Ambulance made several uneventful trips back and forth between Egypt and Palestine. Although there had been attacks on vehicles all over the mandated territories, Gordon said he never felt threatened. Who at the age of 19 considers they are going to be killed? – casualty lists are comprised of other members of the forces.

The only unease they felt was when they learnt that 3rd Field Hospital had been targeted and one of their comrades killed. This brought the dangers of Palestine home to them. During the final 18 months of the Mandate, British troops were attacked on a daily basis.

But no further untoward incidents were faced during Gordon’s posting there and in April 1948 it was Gordon’s time up, and the journey back to Britain for demob began. This time Gordon did not travel through Europe, but went simply to Port Said where he boarded a vessel for the voyage home. He remembered it as an uneventful sailing, with nothing to see unlike the outbound journey. Upon reaching England usual army discharge procedures took effect. He travelled to York where he was issued with his demob suit, and then on the 12th July 1948 he ceased to be a soldier. Once back in civvy street Gordon got a job with the fire department of a large chemical works. Being in uniform now suited him he thought. But there was a surprise one day when he got home from work. A small parcel had been delivered, and when he opened it, there was his Palestine service medal. His army pay and service book shows he had been awarded the medal on the 1st May 1948, however it was not presented then but he had had to wait several months to actually see it. Usually when someone receives a medal it is formally presented to the recipient, for example by the CO on a parade, or by a dignitary in another setting. But the British government was intent on denying its role in Palestine, therefore veterans would get no acknowledgement. There was no welcome home or any recognition of their service out there. Some Veterans would actually wait fifty years before they received their medal. They were not even allowed to take their place among all the other units of the British armed forces to lay their wreaths at the Cenotaph in London on Remembrance Sunday. No explanation for this ban has ever been given. The 1945-48 conflict in Palestine has “disappeared”, sidelined as a time in history that no one wants to remember. Until two years ago, the campaign was never mentioned at the Armistice parade in London. And it took over 50 years for British veterans to get a memorial for the dead: in the end, the veterans had to pay for it from their own pockets. It had taken until 1999 for action on the issue, when the newly formed Palestinian Veterans Association (PVA) began campaigning for a memorial to honour their fallen comrades. After much negotiation and fund raising, a site was found and in 2001 a memorial

stone erected. It listed all the 784 British servicemen, police officers, Crown servants and civilian staff killed by Jewish terrorists in the Palestine Mandate crisis in the years 1944–48. This number of dead in the Palestine conflict makes nonsense of the claim it was a small war, it would be better described as a vicious little war.

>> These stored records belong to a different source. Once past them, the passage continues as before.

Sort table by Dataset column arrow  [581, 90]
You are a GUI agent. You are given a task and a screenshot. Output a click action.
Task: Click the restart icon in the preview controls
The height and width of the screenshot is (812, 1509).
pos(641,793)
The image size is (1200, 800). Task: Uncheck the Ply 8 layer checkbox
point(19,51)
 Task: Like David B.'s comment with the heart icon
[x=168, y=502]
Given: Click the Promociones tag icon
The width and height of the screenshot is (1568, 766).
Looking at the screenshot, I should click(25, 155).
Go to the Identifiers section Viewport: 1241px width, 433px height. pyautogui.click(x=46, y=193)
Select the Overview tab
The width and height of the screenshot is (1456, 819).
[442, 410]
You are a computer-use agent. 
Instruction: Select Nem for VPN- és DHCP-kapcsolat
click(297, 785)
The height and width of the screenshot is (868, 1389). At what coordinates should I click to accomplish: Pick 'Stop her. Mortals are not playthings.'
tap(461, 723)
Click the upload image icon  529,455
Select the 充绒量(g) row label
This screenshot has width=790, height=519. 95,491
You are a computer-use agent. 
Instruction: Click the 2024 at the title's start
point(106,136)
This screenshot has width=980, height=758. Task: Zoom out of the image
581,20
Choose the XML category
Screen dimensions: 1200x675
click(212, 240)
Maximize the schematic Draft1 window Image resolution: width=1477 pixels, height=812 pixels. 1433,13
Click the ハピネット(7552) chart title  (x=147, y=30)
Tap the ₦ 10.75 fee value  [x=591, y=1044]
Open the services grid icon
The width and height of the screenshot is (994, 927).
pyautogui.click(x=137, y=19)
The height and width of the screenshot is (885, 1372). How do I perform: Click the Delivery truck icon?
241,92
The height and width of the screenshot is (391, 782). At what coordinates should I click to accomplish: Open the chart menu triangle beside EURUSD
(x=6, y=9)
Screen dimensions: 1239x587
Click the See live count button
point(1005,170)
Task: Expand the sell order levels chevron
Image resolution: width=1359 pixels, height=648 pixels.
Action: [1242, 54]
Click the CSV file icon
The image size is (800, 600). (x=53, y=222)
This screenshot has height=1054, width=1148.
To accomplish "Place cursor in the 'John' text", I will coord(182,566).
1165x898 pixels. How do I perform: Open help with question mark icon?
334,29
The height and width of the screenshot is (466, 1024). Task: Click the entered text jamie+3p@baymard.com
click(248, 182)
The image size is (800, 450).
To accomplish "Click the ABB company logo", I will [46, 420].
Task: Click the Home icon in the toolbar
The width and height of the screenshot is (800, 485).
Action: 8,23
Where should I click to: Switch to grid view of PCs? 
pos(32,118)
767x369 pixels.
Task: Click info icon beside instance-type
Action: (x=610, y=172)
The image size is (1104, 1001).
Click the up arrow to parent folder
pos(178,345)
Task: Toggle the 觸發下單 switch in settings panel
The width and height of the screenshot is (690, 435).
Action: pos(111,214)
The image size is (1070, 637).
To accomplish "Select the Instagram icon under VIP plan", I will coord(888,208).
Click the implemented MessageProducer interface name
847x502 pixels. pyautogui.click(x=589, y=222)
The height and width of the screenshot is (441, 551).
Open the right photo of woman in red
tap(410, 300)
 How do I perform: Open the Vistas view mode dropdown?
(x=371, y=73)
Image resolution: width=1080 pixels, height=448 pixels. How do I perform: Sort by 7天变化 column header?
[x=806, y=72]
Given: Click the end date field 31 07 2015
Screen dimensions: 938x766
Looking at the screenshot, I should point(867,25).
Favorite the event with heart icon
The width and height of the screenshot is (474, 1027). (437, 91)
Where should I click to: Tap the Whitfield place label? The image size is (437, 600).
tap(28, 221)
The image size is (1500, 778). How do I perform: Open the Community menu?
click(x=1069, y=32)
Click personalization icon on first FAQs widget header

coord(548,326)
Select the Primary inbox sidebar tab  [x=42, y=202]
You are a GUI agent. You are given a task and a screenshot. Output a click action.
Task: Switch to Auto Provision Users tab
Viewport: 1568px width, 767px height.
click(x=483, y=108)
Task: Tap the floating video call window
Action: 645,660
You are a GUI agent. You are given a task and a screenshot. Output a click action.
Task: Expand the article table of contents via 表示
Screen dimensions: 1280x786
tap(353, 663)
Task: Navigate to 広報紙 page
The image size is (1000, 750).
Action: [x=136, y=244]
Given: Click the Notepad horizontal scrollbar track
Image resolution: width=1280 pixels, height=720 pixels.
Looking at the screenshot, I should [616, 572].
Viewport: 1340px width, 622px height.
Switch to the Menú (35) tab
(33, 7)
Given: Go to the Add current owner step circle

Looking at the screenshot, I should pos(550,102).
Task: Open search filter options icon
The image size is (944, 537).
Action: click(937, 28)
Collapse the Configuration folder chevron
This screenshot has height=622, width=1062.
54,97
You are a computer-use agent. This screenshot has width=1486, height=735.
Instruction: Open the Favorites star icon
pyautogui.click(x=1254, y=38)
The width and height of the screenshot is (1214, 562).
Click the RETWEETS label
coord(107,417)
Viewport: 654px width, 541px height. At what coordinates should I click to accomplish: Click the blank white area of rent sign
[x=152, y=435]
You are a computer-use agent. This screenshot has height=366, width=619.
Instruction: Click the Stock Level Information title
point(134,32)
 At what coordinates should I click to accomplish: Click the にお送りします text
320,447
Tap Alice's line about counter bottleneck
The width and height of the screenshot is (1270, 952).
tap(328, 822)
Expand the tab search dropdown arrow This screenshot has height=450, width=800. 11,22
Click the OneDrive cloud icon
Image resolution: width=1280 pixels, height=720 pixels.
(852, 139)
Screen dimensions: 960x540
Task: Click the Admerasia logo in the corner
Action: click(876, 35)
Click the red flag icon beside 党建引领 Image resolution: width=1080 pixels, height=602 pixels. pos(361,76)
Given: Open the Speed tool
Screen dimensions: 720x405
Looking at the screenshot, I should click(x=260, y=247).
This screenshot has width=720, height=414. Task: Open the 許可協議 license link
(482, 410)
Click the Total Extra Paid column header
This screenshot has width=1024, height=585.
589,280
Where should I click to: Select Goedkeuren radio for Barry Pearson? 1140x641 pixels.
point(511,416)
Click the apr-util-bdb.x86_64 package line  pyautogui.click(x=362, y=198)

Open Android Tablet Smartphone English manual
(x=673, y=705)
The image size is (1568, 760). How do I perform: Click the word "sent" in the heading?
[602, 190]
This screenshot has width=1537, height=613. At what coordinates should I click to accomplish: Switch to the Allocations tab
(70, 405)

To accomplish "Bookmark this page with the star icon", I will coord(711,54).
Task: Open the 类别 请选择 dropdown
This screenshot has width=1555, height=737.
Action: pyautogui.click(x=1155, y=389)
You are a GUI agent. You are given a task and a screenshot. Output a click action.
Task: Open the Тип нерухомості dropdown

In his 40’s and 50’s Gordon was busy with his family and the usual things Dads do, and paid little attention to his army service time. When he reached his 50’s and 60’s he did what many ex-servicemen do, and became interested in the subject again. He joined the ex RASC association, then when he was informed of the PVA he promptly joined. In 2006 Gordon attended the reunion to commemorate the 60th anniversary of the withdrawal of British forces from Palestine. Finally after 60 years the veterans could wear their campaign medals, don their caps and berets and march in step to the memorial.

There, they stood to attention while the colours were lowered and the last post played. It marked the end of my Dad’s small war.